Registration in ClinicalTrials.gov and EU CTR
All prospective clinical trials conducted at Oslo University Hospital HF (OUS) must be registered in a publicly available, approved database before the project can start, i.e. before the inclusion of the first patient.
Most external funding sources demand registration of projects when allocating grants. It is also a prerequisite for publishing results.
All drug trials subject to application within the EEA area must be registered in the EU Clinical Trials Register (EU CTR). This is done by the Norwegian Medicines Agency (SLV), which uploads information from the EudraCT form when the study has been approved by both REK and SLV. The PI must verify that the trial has been registered in the EU CTR. Notify SLV in the event of deviations.
Other clinical intervention and observational studies should be registered in ClinicalTrials.gov.
If in doubt as to whether the study should be registered or not, see recommendations from the International Committee of Medical Journal Editors (ICMJE).
Registration routines may vary between hospitals, so it is important for researchers to familiarize themselves with their local procedures. OUS has established a joint user account in ClinicalTrials.gov. If you need username and password or have questions regarding how to register, contact the local Protocol Registration System (PRS).

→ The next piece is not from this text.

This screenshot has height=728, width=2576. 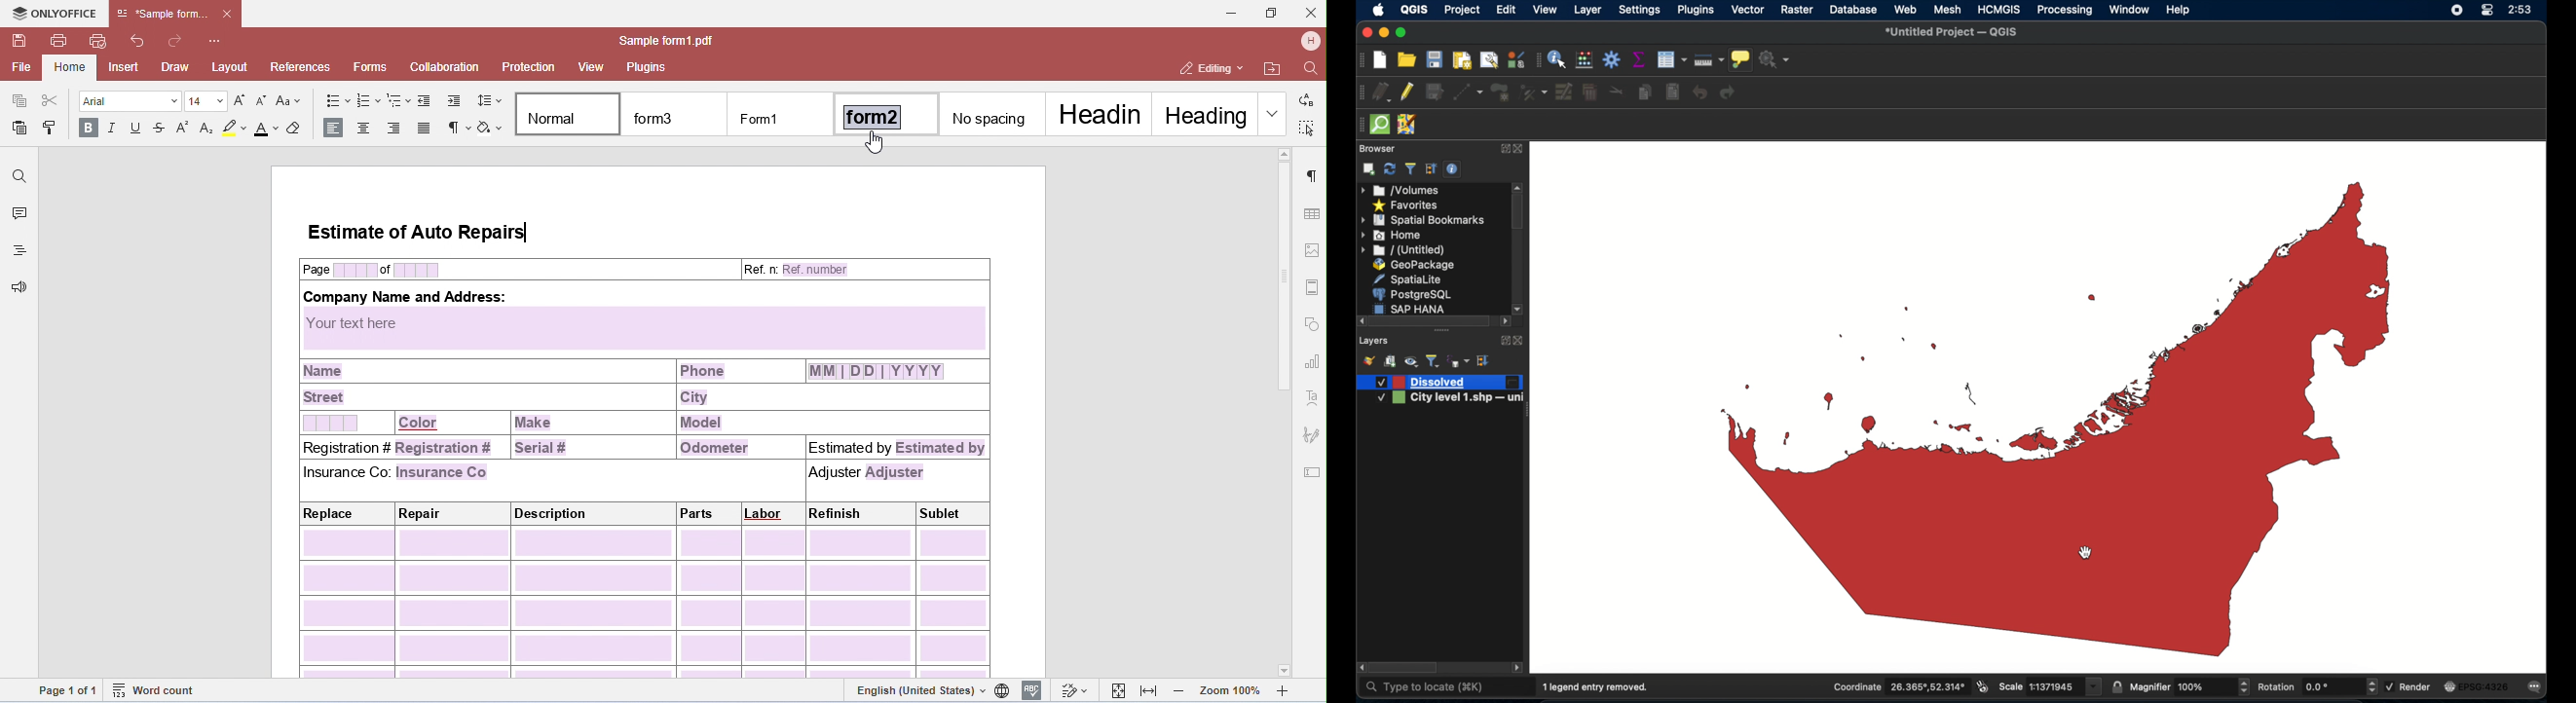 What do you see at coordinates (1452, 169) in the screenshot?
I see `enable/disable properties widget` at bounding box center [1452, 169].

PRS administrator at OUS is Administrative Advisor Gunn Ellingsen at Regional Research Support Services:
Email: gunn.ellingsen@ous-hf.no
Tel: +47 23 06 60 13
Once you have received your username and password for the OUS user account, you can start registration via the login page. Remember to list the project manager/principal investigator for the study as Principle Investigator (PI) for researcher-initiated studies where OUS is sponsor.

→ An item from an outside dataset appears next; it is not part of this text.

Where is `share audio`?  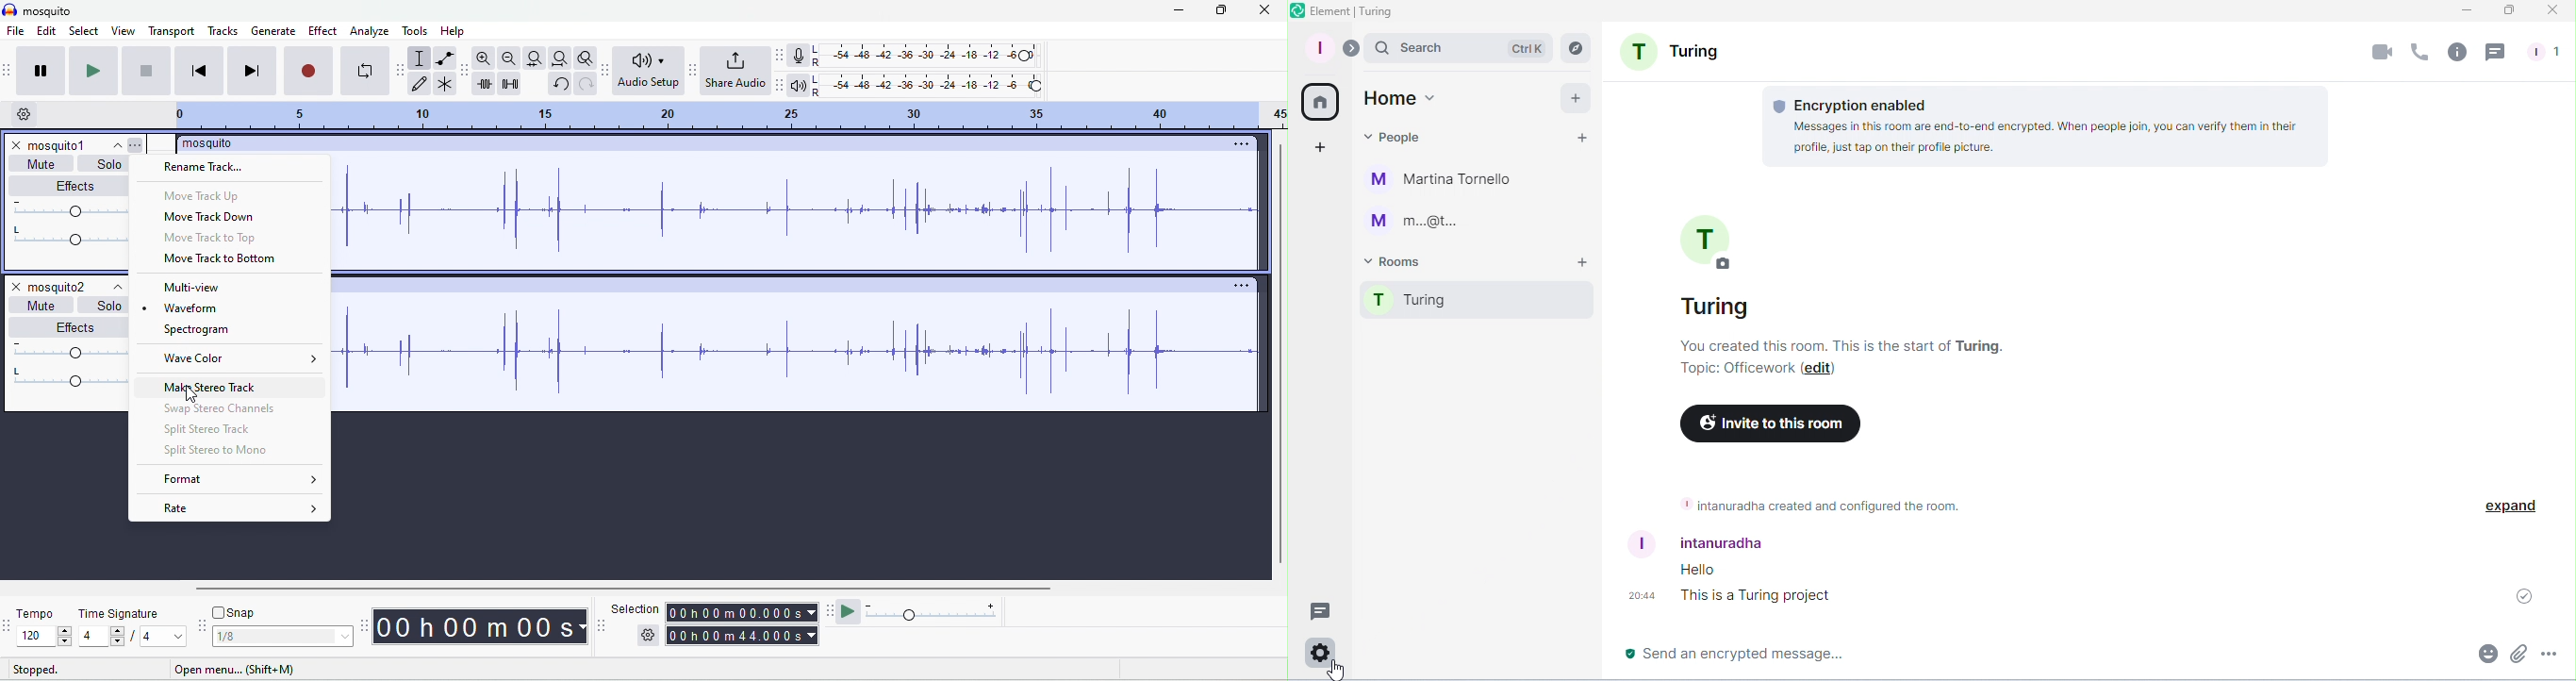 share audio is located at coordinates (735, 69).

Principal Investigator (PI) should be listed as "Responsible Party" in order to "release" the study in ClinicalTrials.gov.
Remember to update the study in ClinicalTrials when there are changes in recruitment status, both per study center and overall. The information should be updated at least every 6 months. The date of the last study participant's last visit must be registered within 30 days.
Publication of results
WHO's interpretation of the Helsinki Declaration's requirements for publication of results is that main findings must be sought published in a peer-reviewed journal and via open access. In addition, key outcomes shall be made publicly available within 12 months of the end of the study by reporting in the primary database where the study was registered. Phase 1 studies are exempt from reporting obligations.

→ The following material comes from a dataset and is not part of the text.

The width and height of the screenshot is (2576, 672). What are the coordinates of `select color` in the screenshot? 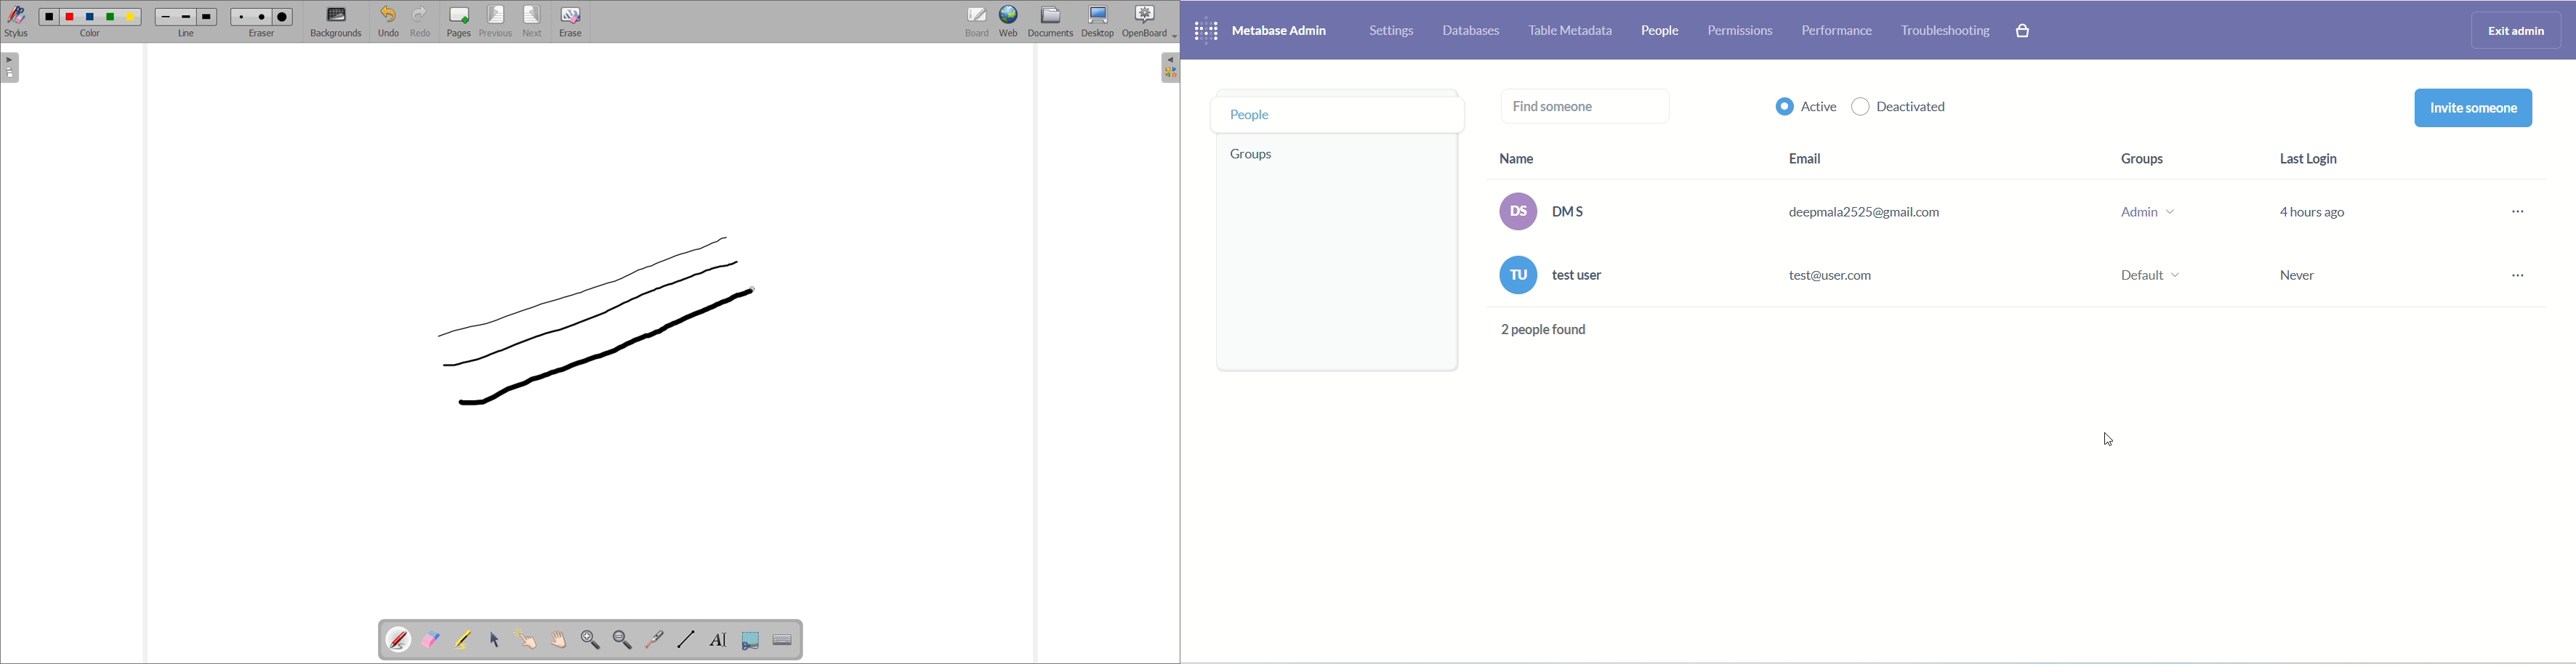 It's located at (89, 33).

For drug trials, results should always be entered in the EU Clinical Trials Register (EU CTR), see NorCRIN SOP Final Reporting to SLV and REK, section 4.2. If a trial is already registered in both EU CTR and ClinicalTrials.gov, it is recommended to enter the following text under "Detailed Description" in the registration module in ClinicalTrials.gov: "The results are recorded in EUCTR. Reference is EudraCT number xxx".
For all other trials, the results should be recorded in the results module in ClinicalTrials.gov.